Stored dataset items
################
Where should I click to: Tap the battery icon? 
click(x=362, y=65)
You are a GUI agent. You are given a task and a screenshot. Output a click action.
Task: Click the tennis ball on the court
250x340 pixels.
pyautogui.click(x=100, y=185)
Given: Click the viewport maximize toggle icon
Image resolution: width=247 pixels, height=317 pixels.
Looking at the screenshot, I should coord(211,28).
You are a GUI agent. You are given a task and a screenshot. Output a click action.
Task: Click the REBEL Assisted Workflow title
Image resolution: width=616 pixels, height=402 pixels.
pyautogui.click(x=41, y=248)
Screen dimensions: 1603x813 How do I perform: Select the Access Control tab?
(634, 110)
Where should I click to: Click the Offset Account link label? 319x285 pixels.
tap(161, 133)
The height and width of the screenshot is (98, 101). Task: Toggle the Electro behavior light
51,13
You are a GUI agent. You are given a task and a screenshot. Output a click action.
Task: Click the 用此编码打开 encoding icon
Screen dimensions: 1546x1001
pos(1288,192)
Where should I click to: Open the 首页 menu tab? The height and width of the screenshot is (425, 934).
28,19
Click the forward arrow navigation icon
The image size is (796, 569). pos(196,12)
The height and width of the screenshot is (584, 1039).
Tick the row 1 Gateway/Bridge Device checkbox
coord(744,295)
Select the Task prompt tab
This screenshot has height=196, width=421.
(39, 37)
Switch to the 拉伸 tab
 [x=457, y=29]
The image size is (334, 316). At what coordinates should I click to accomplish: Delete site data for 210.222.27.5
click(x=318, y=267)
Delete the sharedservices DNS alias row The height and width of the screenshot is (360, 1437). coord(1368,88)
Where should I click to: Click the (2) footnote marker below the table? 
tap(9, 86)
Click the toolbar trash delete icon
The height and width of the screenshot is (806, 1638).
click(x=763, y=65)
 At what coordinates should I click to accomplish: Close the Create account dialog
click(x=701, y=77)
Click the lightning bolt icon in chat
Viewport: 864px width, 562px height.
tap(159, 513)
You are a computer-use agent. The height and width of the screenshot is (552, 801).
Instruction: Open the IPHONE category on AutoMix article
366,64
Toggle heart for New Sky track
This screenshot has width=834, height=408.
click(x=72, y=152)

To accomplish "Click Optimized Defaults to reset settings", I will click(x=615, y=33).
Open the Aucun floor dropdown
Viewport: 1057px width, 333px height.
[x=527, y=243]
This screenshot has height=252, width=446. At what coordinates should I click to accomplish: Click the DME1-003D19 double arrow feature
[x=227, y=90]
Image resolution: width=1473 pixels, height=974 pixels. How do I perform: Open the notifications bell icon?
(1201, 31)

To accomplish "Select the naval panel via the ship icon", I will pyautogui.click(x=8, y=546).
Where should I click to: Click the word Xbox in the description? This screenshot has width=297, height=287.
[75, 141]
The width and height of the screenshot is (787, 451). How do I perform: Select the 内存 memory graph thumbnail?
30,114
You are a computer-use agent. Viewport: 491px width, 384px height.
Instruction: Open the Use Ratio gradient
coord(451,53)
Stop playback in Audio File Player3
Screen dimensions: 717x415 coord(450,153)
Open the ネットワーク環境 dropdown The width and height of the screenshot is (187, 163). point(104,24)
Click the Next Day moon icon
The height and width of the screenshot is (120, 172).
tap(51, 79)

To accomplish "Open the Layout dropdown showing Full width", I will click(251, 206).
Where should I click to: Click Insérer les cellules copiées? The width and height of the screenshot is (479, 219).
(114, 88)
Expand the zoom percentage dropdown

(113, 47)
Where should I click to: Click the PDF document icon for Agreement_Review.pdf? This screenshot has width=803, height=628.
################
(Problem description)
Reproduce the entries above exactly, every line included.

(Task output)
Where should I click to: Tap the battery icon? 
click(x=362, y=65)
You are a GUI agent. You are given a task and a screenshot. Output a click action.
Task: Click the tennis ball on the court
250x340 pixels.
pyautogui.click(x=100, y=185)
Given: Click the viewport maximize toggle icon
Image resolution: width=247 pixels, height=317 pixels.
Looking at the screenshot, I should coord(211,28).
You are a GUI agent. You are given a task and a screenshot. Output a click action.
Task: Click the REBEL Assisted Workflow title
Image resolution: width=616 pixels, height=402 pixels.
pyautogui.click(x=41, y=248)
Screen dimensions: 1603x813 How do I perform: Select the Access Control tab?
(634, 110)
Where should I click to: Click the Offset Account link label? 319x285 pixels.
tap(161, 133)
The height and width of the screenshot is (98, 101). Task: Toggle the Electro behavior light
51,13
You are a GUI agent. You are given a task and a screenshot. Output a click action.
Task: Click the 用此编码打开 encoding icon
Screen dimensions: 1546x1001
pos(1288,192)
Where should I click to: Open the 首页 menu tab? The height and width of the screenshot is (425, 934).
28,19
Click the forward arrow navigation icon
The image size is (796, 569). pos(196,12)
The height and width of the screenshot is (584, 1039).
Tick the row 1 Gateway/Bridge Device checkbox
coord(744,295)
Select the Task prompt tab
This screenshot has height=196, width=421.
(39, 37)
Switch to the 拉伸 tab
 [x=457, y=29]
The image size is (334, 316). At what coordinates should I click to accomplish: Delete site data for 210.222.27.5
click(x=318, y=267)
Delete the sharedservices DNS alias row The height and width of the screenshot is (360, 1437). coord(1368,88)
Where should I click to: Click the (2) footnote marker below the table? 
tap(9, 86)
Click the toolbar trash delete icon
The height and width of the screenshot is (806, 1638).
click(x=763, y=65)
 At what coordinates should I click to accomplish: Close the Create account dialog
click(x=701, y=77)
Click the lightning bolt icon in chat
Viewport: 864px width, 562px height.
tap(159, 513)
You are a computer-use agent. The height and width of the screenshot is (552, 801).
Instruction: Open the IPHONE category on AutoMix article
366,64
Toggle heart for New Sky track
This screenshot has width=834, height=408.
click(x=72, y=152)

To accomplish "Click Optimized Defaults to reset settings", I will click(x=615, y=33).
Open the Aucun floor dropdown
Viewport: 1057px width, 333px height.
[x=527, y=243]
This screenshot has height=252, width=446. At what coordinates should I click to accomplish: Click the DME1-003D19 double arrow feature
[x=227, y=90]
Image resolution: width=1473 pixels, height=974 pixels. How do I perform: Open the notifications bell icon?
(1201, 31)

To accomplish "Select the naval panel via the ship icon", I will pyautogui.click(x=8, y=546).
Where should I click to: Click the word Xbox in the description? This screenshot has width=297, height=287.
[75, 141]
The width and height of the screenshot is (787, 451). How do I perform: Select the 内存 memory graph thumbnail?
30,114
You are a computer-use agent. Viewport: 491px width, 384px height.
Instruction: Open the Use Ratio gradient
coord(451,53)
Stop playback in Audio File Player3
Screen dimensions: 717x415 coord(450,153)
Open the ネットワーク環境 dropdown The width and height of the screenshot is (187, 163). point(104,24)
Click the Next Day moon icon
The height and width of the screenshot is (120, 172).
tap(51, 79)

To accomplish "Open the Layout dropdown showing Full width", I will click(251, 206).
Where should I click to: Click Insérer les cellules copiées? The width and height of the screenshot is (479, 219).
(114, 88)
Expand the zoom percentage dropdown

(113, 47)
Where should I click to: Click the PDF document icon for Agreement_Review.pdf? This screenshot has width=803, height=628.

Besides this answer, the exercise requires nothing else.